Of course, when no other options are available, flawed data serves
better than none at all. However, let me point out that better
databases, anchored in national systems, have already appeared and, year
by year, are increasingly available.
M’hamed el Aisati, vice-president at Elsevier, and an analyst endowed
with an impressive “ranking intuition”, emphasised in his speech in
Tashkent the growing need for big data platforms to evaluate the impact
of research, its visibility, academic collaboration and innovation.
He then presented the first already tested and operational national
research evaluation platforms which are being used in Japan and Egypt.
What is a national research evaluation platform? As Aisati explained:
“It is a big data platform that provides a knowledge network to support
high-value decisions. It is a knowledge network that provides an
integrated view of relevant research data, ensuring that high-value
client decisions are based on an inclusive, truthful and unbiased view
of their country’s research ecosystem.”
Such a platform is modular. It collects dispersed data, including
digitisation. Non-English language data is being translated into
English. Linking and profiling of references as well as automatic
classification and metrics are provided.
In less specialised language: the big data national research evaluation
platforms cover the entire research output of Japan and Egypt, including
their academic characteristics. Hearing this at the IREG 2023
Conference, Professor Piotr Stepnowski, rector of the University of
Gdansk in Poland, said in an emotional outburst: “This will radically
change evaluation of individual countries in world science!”
Yes, it will!
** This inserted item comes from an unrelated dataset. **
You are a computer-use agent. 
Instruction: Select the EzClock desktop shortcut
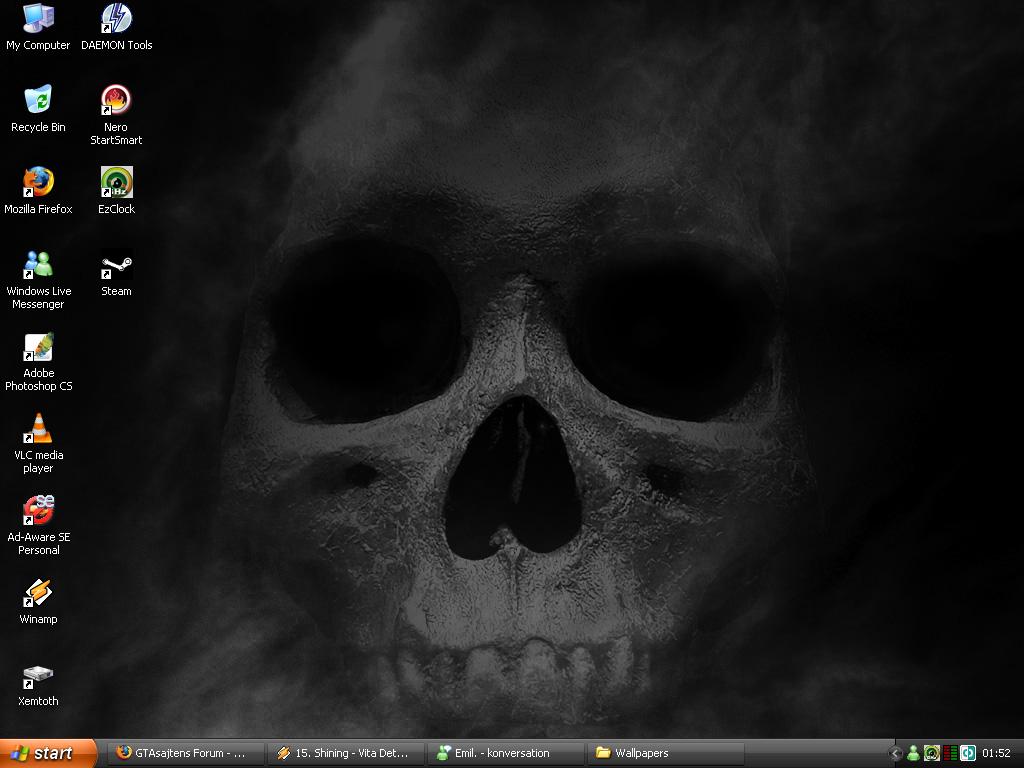click(116, 182)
In fact, it already signals the beginning of a
‘breakthrough’, the word that best describes the essence of the
discussion in Tashkent.
The role of AI
The subject of big data has appeared in various ranking-related
conversations for over a dozen years. It is obvious that the global
‘data ocean’ on science and higher education can create new analytical
possibilities and, consequently, new solutions in the ranking area. By
the way, ‘data ocean’ was one of the key phrases of the IREG 2019
Conference in Bologna.
But the excitement about this potentially revolutionary technology has
been effectively dampened by the so-called ‘artificial intelligence
winter’. It was impossible to meet the huge expectations presented by
the first AI algorithms because two things were still missing: data that
could be sent in bulk, and computing power of sufficient capacity.
Only in the last 10 years has computing power, as well as very fast,
high-bandwidth communication, like the 5G systems, allowed artificial
intelligence to be used effectively. The emergence of ChatGPT and the
rapid spread of this application has brought millions of people closer
to the practical implementation of AI.
At the same time, in many countries solid database systems covering
higher education and science have been created (the author of this text
was the leader of the team that prepared the design of such a system in
Poland, currently functioning under the name
POL-on).
So we now have both the data and the desired computational power. It
would be naive not to expect that a platform based on giant higher
education databases and AI algorithms would soon make an appearance in
the university rankings field. The question is: ‘Who will be the first
to come up with such a ranking platform or application?’.
Waldemar Siwinski is president of the IREG Observatory on Academic
Ranking and Excellence, and founder of the Perspektywy Education
Foundation, Poland.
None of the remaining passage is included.